One of Warlords' most pleasingly old-school decisions is to remove flying mounts. They'll come back in a future patch, but for now you have to explore Draenor the hard - and fun - way: on foot.

At its best, the questing and dungeon content of Warlords of Draenor sells that better than any expansion has before it. There are zones like Frostfire Ridge, where a noble orc clan resists absorption into the brutal Iron Horde, or Spires of Arak, where a cursed caste of withered, flightless bird-people struggle against ruling pure-blood zealots; in these, quests are given strong narrative grounding by persistent characters you'll end up caring about more than any other in WOW's history. And there are dungeons like Shadowmoon Burial Grounds, with evocative encounters that don't just test a party's skill but bring the lore to life as you clash with some of Warcraft's most famous names.

Inevitably, the deeper you get into Draenor, the more the narrative burden shifts onto the dungeons and raids from the questing, which gets more prosaic in the later stretches. But this is still the first time since Lich King the game has created that thrilling sense that the entire player-base is embarked on a grand adventure together, with a unified purpose. In games, the word "campaign" is usually used to talk about single-player storylines, but in this multiplayer context it could hardly be more appropriate.

It's this sweeping, cohesive quality that makes Warlords a high watermark for WOW (and what a pleasant surprise it is for it to reach one so late in its life). It's not really in the new features and changes - which are the usual mix of sensible streamlining and updates, systems meddling of variable success, yet another half-hearted attempt to get world PVP going, and Blizzard's continuing and largely successful drive to get more players to see more of the dungeon and raid content.
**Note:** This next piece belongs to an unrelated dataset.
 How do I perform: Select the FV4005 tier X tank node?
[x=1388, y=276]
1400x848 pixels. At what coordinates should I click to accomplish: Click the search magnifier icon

As older players flood back, the game's community has become livelier and more courteous at a stroke, with hubbub returning to many a barren general chat channel.

If anything, it's a more modest feature list than usual, with one enormous exception: garrisons. These customisable home bases - which act as crafting and adventuring hubs and involve a plethora of mini-games, routines, hooks and sub-hooks - incorporate themes and thinking from Warcraft's strategy roots, from player housing in other MMOs and even from mobile base-building games like Clash of Clans to keep players logging in and involved in a permanent loop of upwardly-mobile clicking. In the early days of Warlords' release, your garrison was by far the most exciting thing about it, and a powerful incentive to log in for a fiddle. But after a couple of months, you start to question whether they were a wise move. By condensing so much of WOW's busywork into a single space and a single knot of interconnected systems, they can rapidly make the game seem like a meaningless, self-sustaining chore machine (which is, ironically, just how many of those lapsed players had come to feel about it when they cancelled their subscriptions).

Out in the world, though, where this game has always been best, Warlords of Draenor soars. It has the elder WOW's smooth manners, storytelling prowess and generosity of spirit. But it also has the young WOW's sense of adventure and discovery, presenting an untamed world where war is waged and rare monsters with tough hides roam, tempting you to test your mettle. It's a great rejuvenation. In terms as objective as possible for a nostalgic old hand like myself, it's as good as World of Warcraft has ever been. In subjective terms, it's pretty close for me too, because I've had the good fortune to play this expansion the way this game is always meant to be played - in company.

I was right: you can never go back. But you can go forward.